**PROBLEM TO SOLVE:** Copy each line of the material below that includes the string "computer".

**SOURCE MATERIAL:**
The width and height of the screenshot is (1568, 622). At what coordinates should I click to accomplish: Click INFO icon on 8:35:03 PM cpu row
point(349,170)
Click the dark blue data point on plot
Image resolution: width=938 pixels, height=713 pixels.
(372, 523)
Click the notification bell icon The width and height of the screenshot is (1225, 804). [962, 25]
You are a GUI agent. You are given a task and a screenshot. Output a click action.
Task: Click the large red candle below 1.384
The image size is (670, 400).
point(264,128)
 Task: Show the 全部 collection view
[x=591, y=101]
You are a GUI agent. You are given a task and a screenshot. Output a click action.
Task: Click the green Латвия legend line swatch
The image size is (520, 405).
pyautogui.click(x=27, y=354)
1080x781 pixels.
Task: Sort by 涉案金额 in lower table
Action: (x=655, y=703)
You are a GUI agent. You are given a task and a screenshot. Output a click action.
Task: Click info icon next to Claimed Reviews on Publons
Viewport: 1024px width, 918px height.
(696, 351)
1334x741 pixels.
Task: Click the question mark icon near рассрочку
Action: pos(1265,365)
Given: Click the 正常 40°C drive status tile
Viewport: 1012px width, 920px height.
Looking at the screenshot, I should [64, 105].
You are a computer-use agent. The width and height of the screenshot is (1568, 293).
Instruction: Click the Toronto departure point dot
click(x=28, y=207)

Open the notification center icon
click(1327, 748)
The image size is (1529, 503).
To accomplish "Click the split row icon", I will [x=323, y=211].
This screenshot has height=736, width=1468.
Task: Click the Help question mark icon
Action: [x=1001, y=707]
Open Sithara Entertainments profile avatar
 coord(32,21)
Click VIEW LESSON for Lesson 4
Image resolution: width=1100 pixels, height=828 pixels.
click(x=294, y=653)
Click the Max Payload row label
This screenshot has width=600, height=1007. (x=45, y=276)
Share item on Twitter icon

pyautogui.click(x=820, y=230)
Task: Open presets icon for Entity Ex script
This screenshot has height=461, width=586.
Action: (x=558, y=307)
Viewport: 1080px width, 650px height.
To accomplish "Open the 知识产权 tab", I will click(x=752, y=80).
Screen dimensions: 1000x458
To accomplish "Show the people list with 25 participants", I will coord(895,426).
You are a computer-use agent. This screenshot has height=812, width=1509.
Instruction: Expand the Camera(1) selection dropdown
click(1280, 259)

**WRITTEN RESPONSE:**
You are a computer-use agent. The width and height of the screenshot is (1568, 293).
You are a computer-use agent. This screenshot has height=812, width=1509.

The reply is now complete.